Thank you for submitting your article "cisTEM: User-friendly software for single-particle image processing" for consideration by eLife. Your article has been reviewed by three peer reviewers, and the evaluation has been overseen by a Reviewing Editor (Ed Egelman) and John Kuriyan as the Senior Editor. The following individuals involved in review of your submission have agreed to reveal their identity: Sjors HW Scheres (Reviewer #2); Henning Stahlberg (Reviewer #3); Bridget Carragher (Reviewer #4).
The reviewers have discussed the reviews with one another and the Reviewing Editor has drafted this decision to help you prepare a revised submission.
Summary
This paper describes a new image processing software solution for cryo-EM single-particle analysis called cisTEM. cisTEM combines many existing and very popular tools from the Grigorieff lab (CTFFIND, UNBLUR, FREALIGN) with several new functionalities, such as auto-picking, 2D classification and ab initio model calculation. The existing tools were all very popular solutions in the field, and their inclusion into cisTEM has motivated a complete re-write in C++. By careful code optimisation, the new programs now run at speeds that are comparable with (or even surpass) implementations by others on GPUs (e.g. RELION or cryoSPARC). In line with their excellent track-record, the authors release the code as open-source, which is laudable in a time where many new software implementations have moved towards licensing solutions for non-academic users. Modifications to existing methods and new methods are described in sufficient detail to be useful for potential users, and in many cases even for those programmers eager to implement their own versions. The GUI described appears to be well thought-through and thereby a good help for less experienced users. This is particularly relevant for access to the 3D classification and refinement approaches, which were less accessible in previous versions of FREALIGN. The results presented for β-gal are impressive: a 2.2A reconstruction is state-of-the-art, and the execution time below 5 hours is extremely fast! Therefore, this tool will undoubtedly be extremely useful for the field. The performance of cisTEM is amazing, in terms of resolution and speed. The authors are to be congratulated for making such a wonderful package available as open-source.
Essential revisions:
1) Eq 15 does not have a CTF_i component. Is that part of the projection operator (with the funny P)? If so, that would be good to spell out. Otherwise, CTF_i should be added to the equation.

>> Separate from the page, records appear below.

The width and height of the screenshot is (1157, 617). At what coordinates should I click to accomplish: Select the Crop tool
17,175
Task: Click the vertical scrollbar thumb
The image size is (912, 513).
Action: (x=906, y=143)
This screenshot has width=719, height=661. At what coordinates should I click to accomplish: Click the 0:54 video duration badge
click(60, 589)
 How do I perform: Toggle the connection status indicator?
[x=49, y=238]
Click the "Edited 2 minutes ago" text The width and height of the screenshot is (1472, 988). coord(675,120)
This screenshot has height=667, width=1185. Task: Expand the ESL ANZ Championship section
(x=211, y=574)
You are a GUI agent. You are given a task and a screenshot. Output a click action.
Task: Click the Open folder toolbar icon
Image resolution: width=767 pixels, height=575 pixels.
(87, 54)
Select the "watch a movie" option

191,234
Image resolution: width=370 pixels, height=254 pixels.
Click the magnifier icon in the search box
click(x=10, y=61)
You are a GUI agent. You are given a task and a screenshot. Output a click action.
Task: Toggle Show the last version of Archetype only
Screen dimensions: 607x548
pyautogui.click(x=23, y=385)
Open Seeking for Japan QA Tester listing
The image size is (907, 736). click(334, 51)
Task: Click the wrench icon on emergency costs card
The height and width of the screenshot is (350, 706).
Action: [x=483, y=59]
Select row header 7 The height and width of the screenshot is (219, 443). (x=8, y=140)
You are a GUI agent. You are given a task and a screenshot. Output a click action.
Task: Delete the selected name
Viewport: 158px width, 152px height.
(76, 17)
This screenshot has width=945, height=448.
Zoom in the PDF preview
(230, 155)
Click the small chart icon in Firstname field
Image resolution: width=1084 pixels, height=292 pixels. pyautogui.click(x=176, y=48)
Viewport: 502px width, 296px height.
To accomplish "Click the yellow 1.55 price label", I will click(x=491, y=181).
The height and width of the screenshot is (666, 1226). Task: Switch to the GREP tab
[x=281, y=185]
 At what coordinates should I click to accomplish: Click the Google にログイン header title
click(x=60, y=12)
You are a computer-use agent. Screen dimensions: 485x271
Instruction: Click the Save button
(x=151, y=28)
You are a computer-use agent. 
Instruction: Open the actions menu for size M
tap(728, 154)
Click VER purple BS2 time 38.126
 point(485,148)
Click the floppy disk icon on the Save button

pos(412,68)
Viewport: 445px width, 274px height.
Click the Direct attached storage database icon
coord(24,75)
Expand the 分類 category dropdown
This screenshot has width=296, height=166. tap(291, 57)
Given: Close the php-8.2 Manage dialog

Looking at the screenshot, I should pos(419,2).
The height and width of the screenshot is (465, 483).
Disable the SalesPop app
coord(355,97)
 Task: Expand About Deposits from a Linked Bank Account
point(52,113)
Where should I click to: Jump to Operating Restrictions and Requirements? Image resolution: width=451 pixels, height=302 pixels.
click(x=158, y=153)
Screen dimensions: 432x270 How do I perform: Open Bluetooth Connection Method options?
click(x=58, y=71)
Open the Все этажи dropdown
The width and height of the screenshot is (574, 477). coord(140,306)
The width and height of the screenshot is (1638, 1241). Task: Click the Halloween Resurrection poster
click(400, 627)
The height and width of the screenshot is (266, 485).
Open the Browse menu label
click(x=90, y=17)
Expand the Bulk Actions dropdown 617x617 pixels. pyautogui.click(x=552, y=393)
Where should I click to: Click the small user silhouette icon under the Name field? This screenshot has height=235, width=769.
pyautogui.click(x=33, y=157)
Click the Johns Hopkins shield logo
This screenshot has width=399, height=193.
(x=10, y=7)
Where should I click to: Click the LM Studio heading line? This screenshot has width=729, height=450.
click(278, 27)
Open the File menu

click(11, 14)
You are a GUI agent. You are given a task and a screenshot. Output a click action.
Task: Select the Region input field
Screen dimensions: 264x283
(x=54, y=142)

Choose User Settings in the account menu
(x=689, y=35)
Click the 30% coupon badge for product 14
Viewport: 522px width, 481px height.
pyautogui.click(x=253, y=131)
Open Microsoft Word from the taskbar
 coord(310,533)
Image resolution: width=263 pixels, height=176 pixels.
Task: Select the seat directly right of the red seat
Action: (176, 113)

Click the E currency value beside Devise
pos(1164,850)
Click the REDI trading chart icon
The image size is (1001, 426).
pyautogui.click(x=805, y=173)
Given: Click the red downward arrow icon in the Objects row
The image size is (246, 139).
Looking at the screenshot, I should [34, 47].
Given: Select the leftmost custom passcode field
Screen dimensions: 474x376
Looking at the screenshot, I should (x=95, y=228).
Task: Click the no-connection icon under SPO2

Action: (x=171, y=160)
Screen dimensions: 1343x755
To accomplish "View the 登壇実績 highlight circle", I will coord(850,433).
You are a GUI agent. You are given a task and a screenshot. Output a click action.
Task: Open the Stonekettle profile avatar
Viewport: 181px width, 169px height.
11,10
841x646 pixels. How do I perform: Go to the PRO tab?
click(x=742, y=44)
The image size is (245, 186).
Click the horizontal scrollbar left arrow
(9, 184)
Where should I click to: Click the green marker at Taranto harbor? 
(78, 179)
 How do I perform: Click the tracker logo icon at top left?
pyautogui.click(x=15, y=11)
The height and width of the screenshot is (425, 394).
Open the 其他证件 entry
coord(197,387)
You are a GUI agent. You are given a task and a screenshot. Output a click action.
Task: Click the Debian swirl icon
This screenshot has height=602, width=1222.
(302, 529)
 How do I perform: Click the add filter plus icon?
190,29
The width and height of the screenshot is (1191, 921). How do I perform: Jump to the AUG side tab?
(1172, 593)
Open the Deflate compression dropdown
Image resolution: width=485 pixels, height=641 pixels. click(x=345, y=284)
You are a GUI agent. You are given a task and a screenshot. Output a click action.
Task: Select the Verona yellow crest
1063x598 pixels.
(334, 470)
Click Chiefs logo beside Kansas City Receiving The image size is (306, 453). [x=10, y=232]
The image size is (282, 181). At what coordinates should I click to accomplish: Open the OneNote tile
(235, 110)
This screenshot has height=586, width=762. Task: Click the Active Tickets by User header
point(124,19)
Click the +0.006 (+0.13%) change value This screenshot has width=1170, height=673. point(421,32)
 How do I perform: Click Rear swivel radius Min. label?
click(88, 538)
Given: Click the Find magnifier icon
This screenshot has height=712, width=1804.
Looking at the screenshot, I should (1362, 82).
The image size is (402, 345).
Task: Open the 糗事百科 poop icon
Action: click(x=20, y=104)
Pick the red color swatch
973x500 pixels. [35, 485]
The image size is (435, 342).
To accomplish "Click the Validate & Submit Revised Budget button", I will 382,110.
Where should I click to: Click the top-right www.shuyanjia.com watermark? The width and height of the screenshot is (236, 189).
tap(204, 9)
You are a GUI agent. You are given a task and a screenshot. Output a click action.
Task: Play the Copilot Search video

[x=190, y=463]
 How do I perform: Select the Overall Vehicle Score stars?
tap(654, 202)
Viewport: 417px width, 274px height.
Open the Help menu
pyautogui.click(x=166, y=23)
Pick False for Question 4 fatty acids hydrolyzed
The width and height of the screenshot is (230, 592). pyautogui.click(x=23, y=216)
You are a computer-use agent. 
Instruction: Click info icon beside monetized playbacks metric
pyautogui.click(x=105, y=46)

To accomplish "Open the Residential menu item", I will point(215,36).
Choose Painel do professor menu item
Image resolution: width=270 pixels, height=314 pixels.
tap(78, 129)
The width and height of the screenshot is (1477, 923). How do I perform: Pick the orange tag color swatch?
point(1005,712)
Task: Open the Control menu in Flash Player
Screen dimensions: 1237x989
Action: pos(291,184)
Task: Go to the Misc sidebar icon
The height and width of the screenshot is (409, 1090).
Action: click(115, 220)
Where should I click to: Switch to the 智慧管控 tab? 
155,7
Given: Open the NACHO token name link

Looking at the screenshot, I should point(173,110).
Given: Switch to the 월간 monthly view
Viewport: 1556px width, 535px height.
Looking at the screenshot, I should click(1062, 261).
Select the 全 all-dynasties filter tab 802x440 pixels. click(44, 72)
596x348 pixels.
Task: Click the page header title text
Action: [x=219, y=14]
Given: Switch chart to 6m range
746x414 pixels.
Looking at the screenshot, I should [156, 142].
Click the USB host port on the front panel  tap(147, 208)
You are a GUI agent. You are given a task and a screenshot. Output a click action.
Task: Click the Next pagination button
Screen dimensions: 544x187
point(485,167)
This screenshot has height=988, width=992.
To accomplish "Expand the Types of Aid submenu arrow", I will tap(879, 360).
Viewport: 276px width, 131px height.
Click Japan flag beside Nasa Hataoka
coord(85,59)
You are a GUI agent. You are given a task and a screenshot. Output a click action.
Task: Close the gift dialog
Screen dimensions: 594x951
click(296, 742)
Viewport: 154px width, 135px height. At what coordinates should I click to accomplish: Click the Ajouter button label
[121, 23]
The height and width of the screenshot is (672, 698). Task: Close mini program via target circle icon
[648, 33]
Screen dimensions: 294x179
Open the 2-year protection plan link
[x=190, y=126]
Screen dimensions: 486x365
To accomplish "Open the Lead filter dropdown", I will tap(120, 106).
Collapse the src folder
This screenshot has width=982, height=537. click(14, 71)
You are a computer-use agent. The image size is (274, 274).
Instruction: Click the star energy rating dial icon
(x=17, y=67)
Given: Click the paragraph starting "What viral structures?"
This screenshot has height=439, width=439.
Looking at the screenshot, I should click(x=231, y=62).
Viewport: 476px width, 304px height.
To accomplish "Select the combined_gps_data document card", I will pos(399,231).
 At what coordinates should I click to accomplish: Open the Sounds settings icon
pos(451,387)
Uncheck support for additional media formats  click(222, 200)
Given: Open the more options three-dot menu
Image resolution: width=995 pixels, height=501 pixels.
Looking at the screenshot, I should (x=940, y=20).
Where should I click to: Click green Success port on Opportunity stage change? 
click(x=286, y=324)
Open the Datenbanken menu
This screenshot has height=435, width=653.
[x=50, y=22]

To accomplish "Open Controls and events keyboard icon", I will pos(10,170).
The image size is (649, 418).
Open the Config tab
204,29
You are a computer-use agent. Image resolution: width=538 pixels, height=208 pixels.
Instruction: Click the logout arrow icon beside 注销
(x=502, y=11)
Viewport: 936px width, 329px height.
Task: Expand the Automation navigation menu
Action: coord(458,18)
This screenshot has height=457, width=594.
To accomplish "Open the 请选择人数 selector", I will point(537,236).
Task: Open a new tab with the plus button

2) It was unclear whether the 3D classification approach only marginalises over classes, or whether the marginalisation over the 3 in-plane orientations can also be performed. Perhaps an extra sentence would help.
3) Is cisTEM capable of on-the-fly processing? If so, it might be worth spelling that out, as many EM centres in the world are moving towards automated processing of images while they are being acquired.
4) In subsection “Parallelization”, the authors describe a flexible home-made solution to queueing many little sub-jobs, which could provide additional flexibility on busy clusters. However, it might very well be that many clusters require a given number of free nodes to be specified in their own queueing system in order to use the cluster. Perhaps an additional sentence about this could be added?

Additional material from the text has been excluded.